Ce dernier réagit illico : tout le monde est renvoyé. Le directeur se retient cependant de notifier la décision par écrit.

Les journalistes, cinq au total, rejoints par les techniciens, décident alors de rester sur place et d’occuper la minuscule pièce qui fait office de salle de rédaction. Le bras de fer commence.

Le directeur de la publication, Ahmed Mestari, décide de démanteler la station PAO pour la transfère ailleurs, coupe le téléphone et la connexion internet. Le lundi, le journal est absent des étals. Et, fort probablement mardi.

Les journalistes et les techniciens jurent de camper sur place jusqu’à obtention de leurs droits.
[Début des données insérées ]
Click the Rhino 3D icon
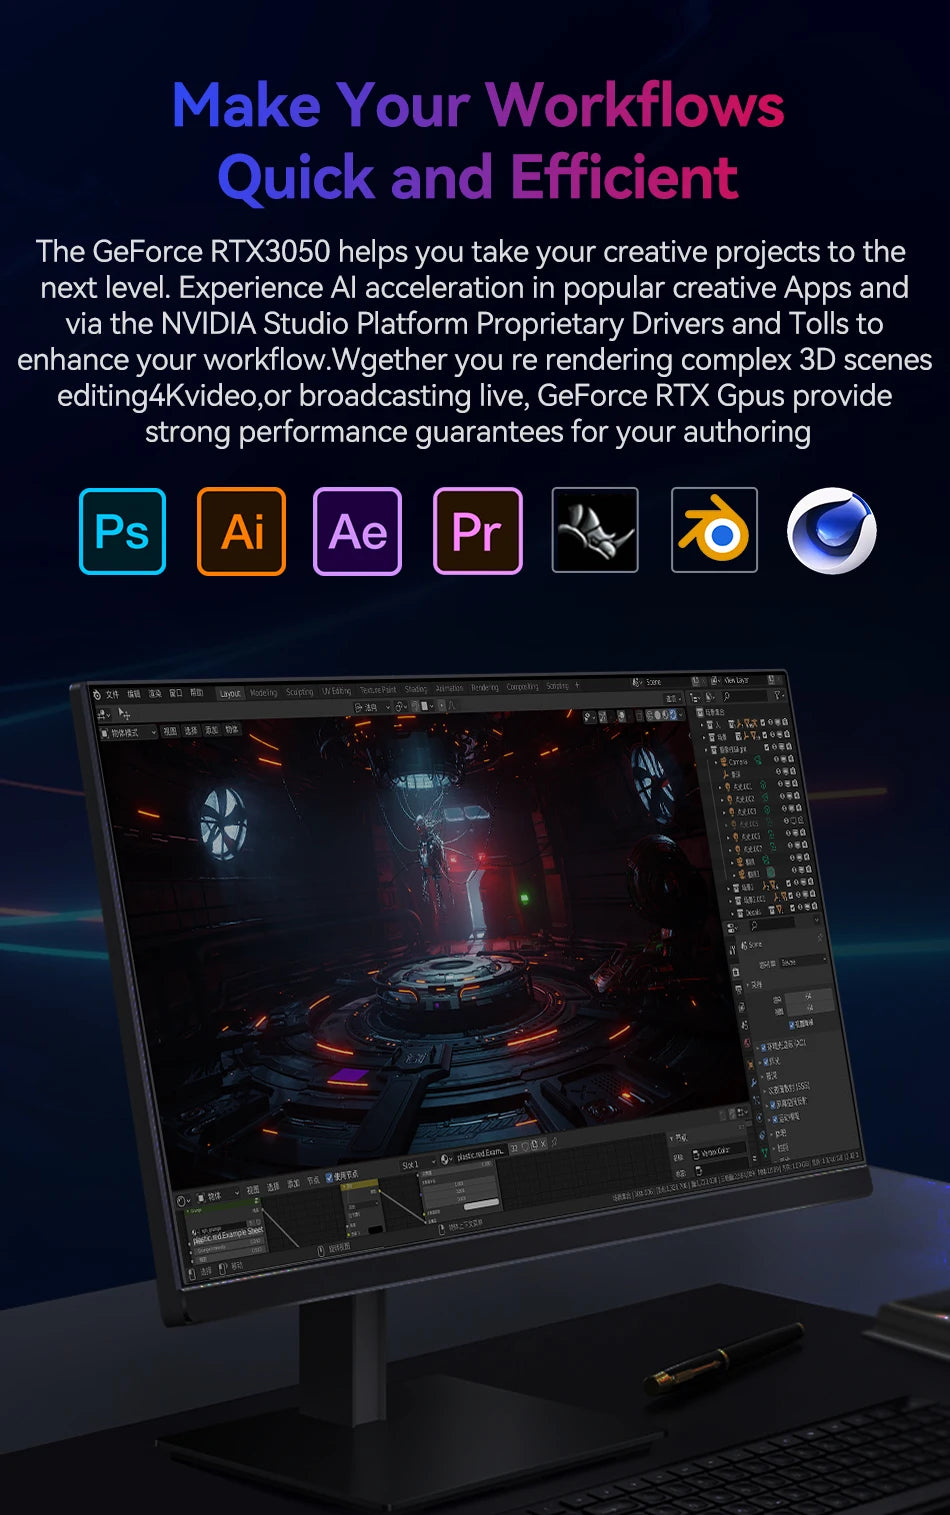Viewport: 950px width, 1515px height. coord(595,530)

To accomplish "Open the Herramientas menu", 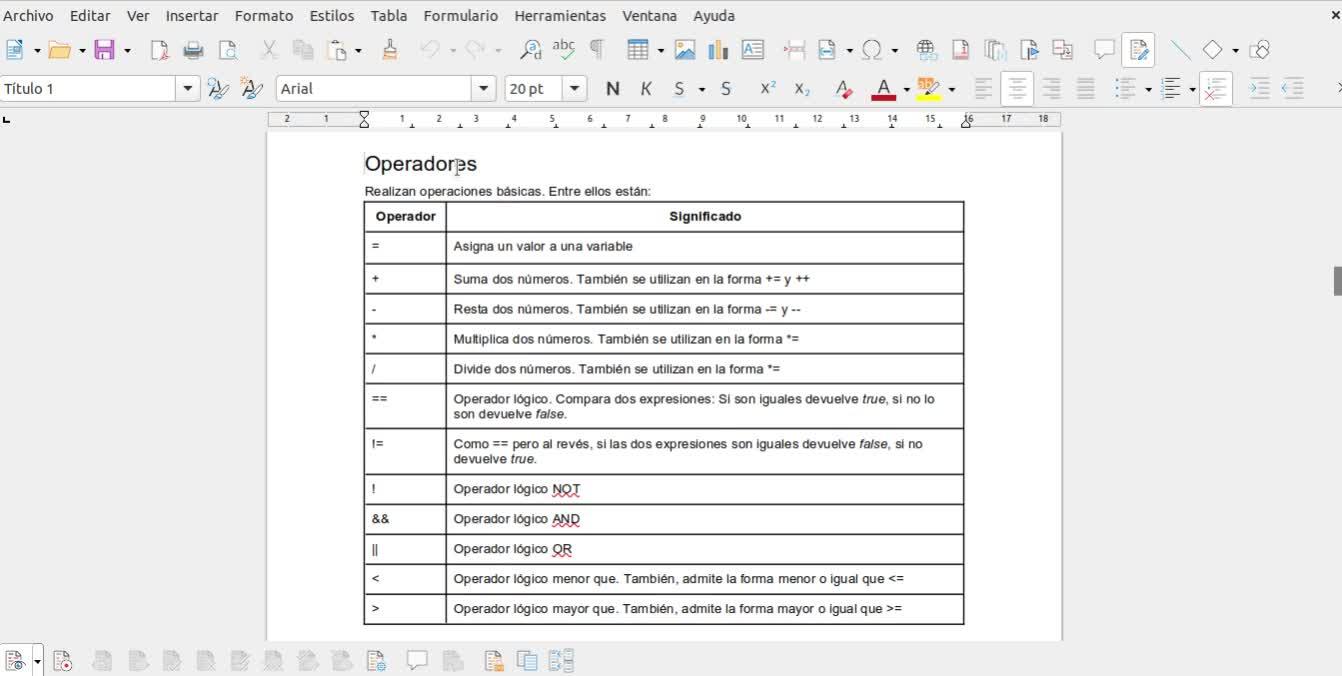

Nous les avons rencontrés ce lundi 5 dcembre, jour d’Achoura, dans l’exiguïté d’une salle de rédaction à l’ameublement sommaire.

Ils témoignent de la précarité professionnelle dans laquelle ils ont évolué, pour certains depuis plus d’une année.
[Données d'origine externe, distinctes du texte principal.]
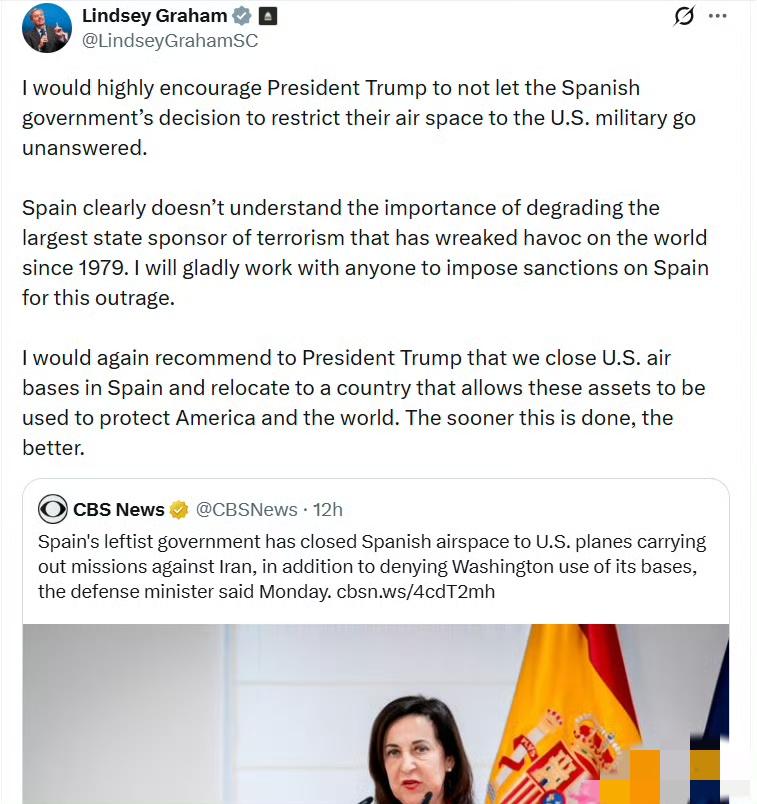The height and width of the screenshot is (804, 757).
Task: Click Lindsey Graham's profile avatar
Action: [x=47, y=27]
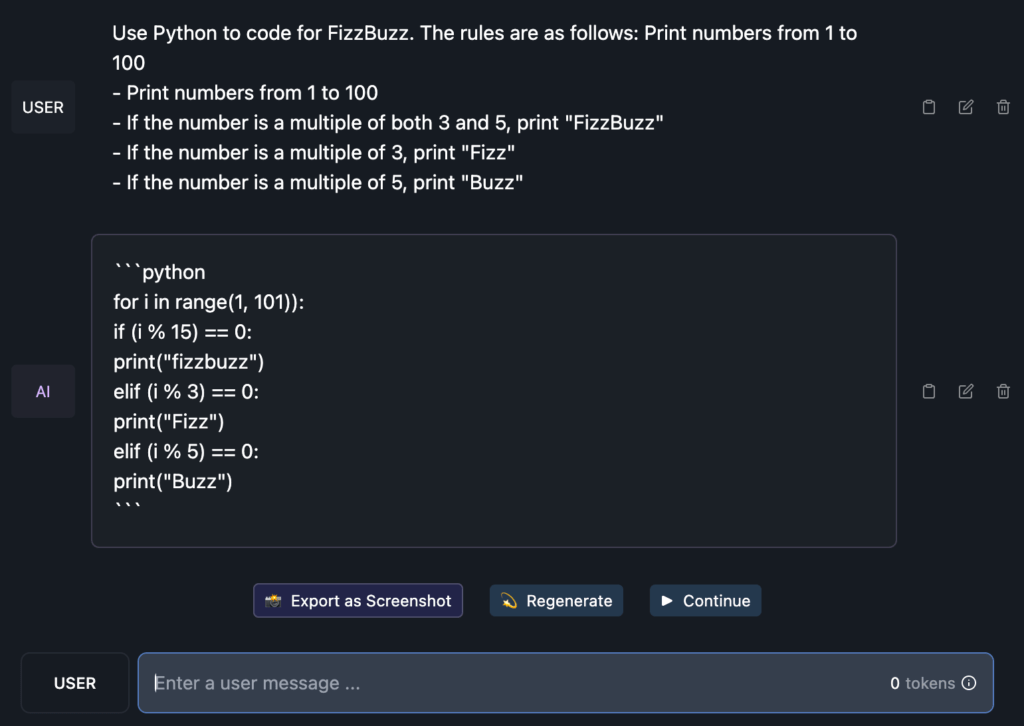Image resolution: width=1024 pixels, height=726 pixels.
Task: Click the "elif (i % 3) == 0:" line
Action: click(186, 392)
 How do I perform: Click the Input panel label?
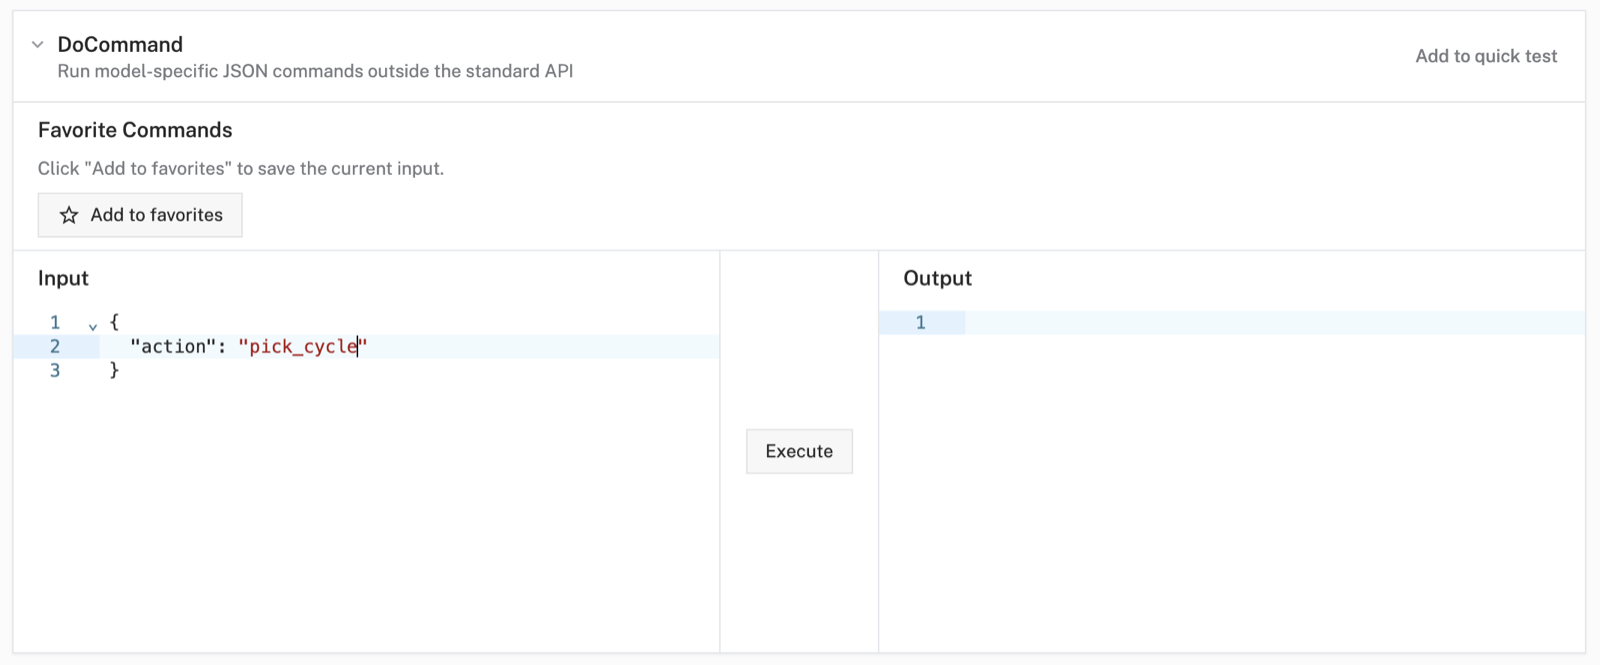point(63,278)
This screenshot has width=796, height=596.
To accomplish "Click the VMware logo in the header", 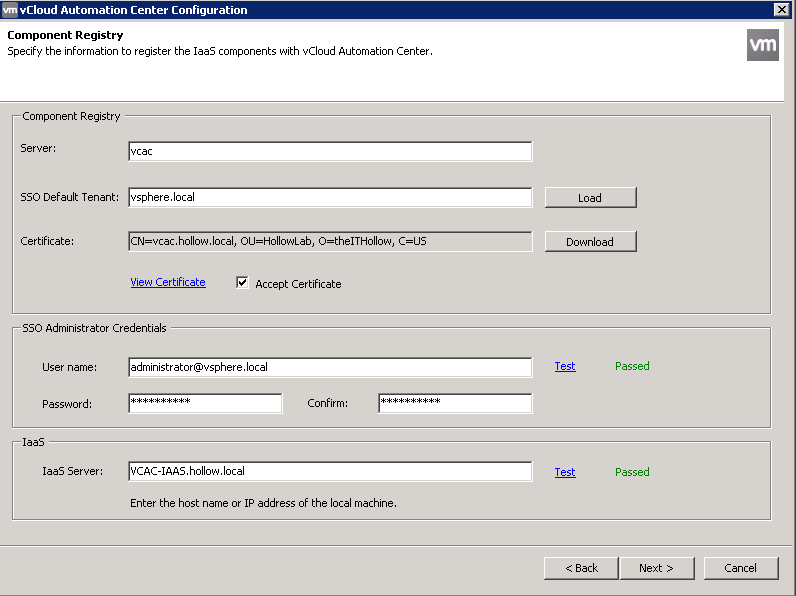I will (x=762, y=45).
« Nous sommes en tout cinq journalistes. Chacun est obligé de confectionner deux, voire trois pages quotidiennement et ce pour des mensualités qui varient entre 10 000 et 18 000 dinars », avoue cette journaliste qui anime toute seule la rubrique société.
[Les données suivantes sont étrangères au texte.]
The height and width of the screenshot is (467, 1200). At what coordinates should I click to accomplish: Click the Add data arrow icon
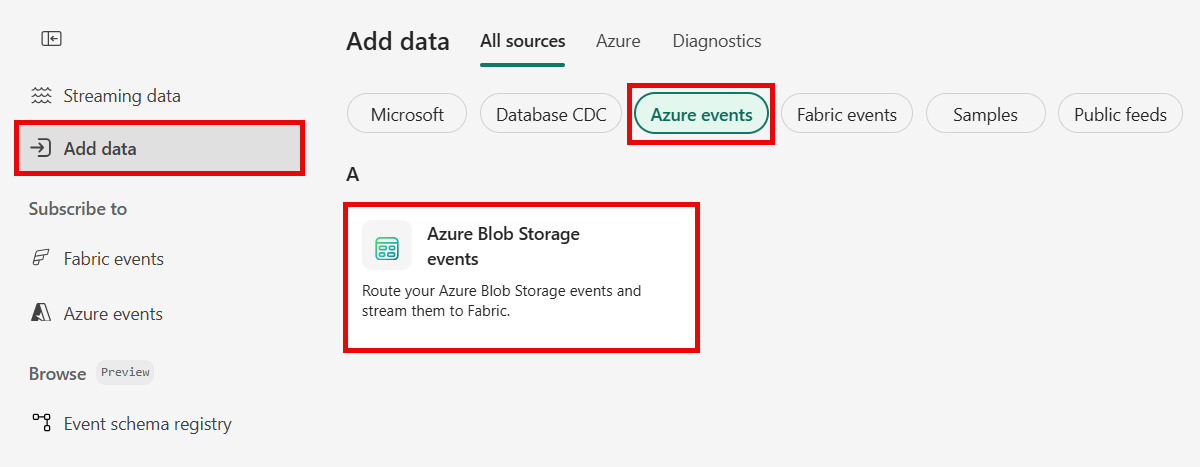(41, 149)
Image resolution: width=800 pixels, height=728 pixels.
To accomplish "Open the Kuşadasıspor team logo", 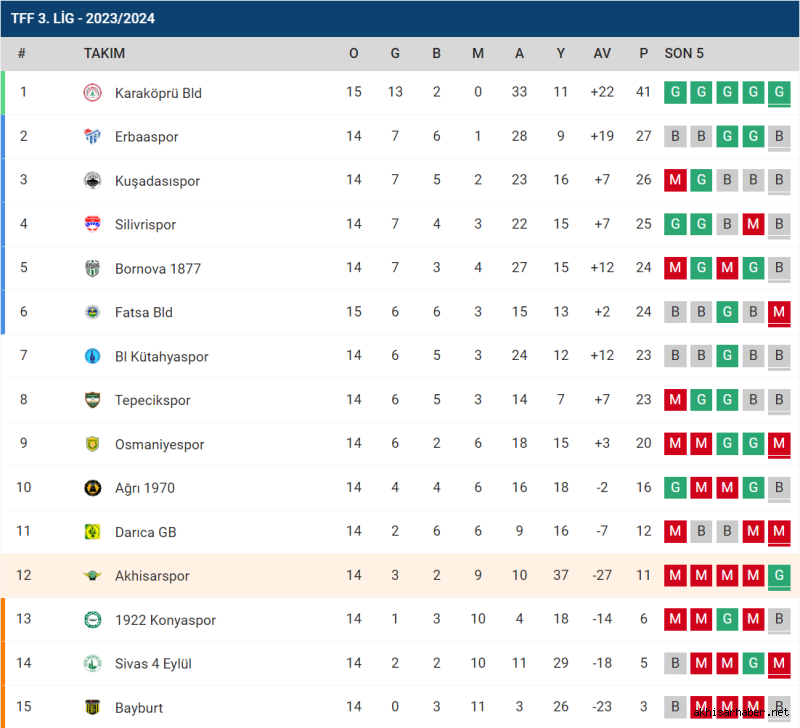I will [x=92, y=181].
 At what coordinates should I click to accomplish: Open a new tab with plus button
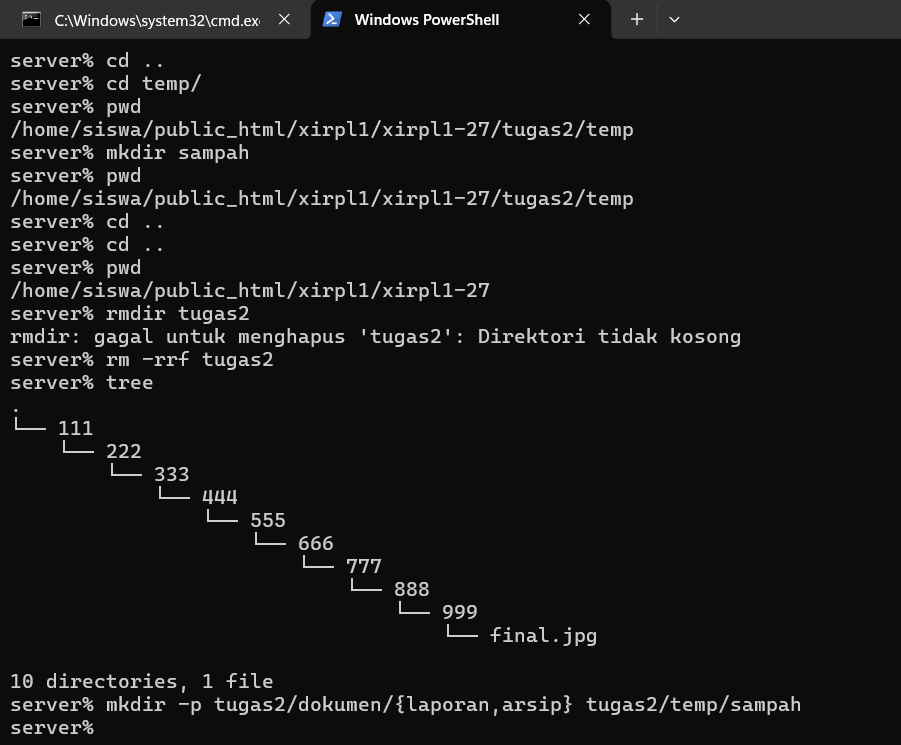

Elle garde le sourire, en dépit de sa situation professionnelle des plus précaires. « Je fais tout cela pour le modique salaire de 10 000 dinars », révèle-t-elle. 8000 dinars de moins que le SNMG, fixé à 18 000 dinars.

Ses collègues ne sont pas mieux lotis. Tous cravachent durs et perçoivent des rémunérations en dessous du salaire national minimum garanti.

Mieux encore. La journaliste précise qu’elle ne bénéficie même pas de la sécurité sociale. Ses collègues eux ignorent s’ils sont déclarés par leur employeur. « On nous a remis des numéros de sécurité sociale mais on ne sait pas si on est réellement assurés », reprend son collègue à l’autre extrémité de la salle de rédaction.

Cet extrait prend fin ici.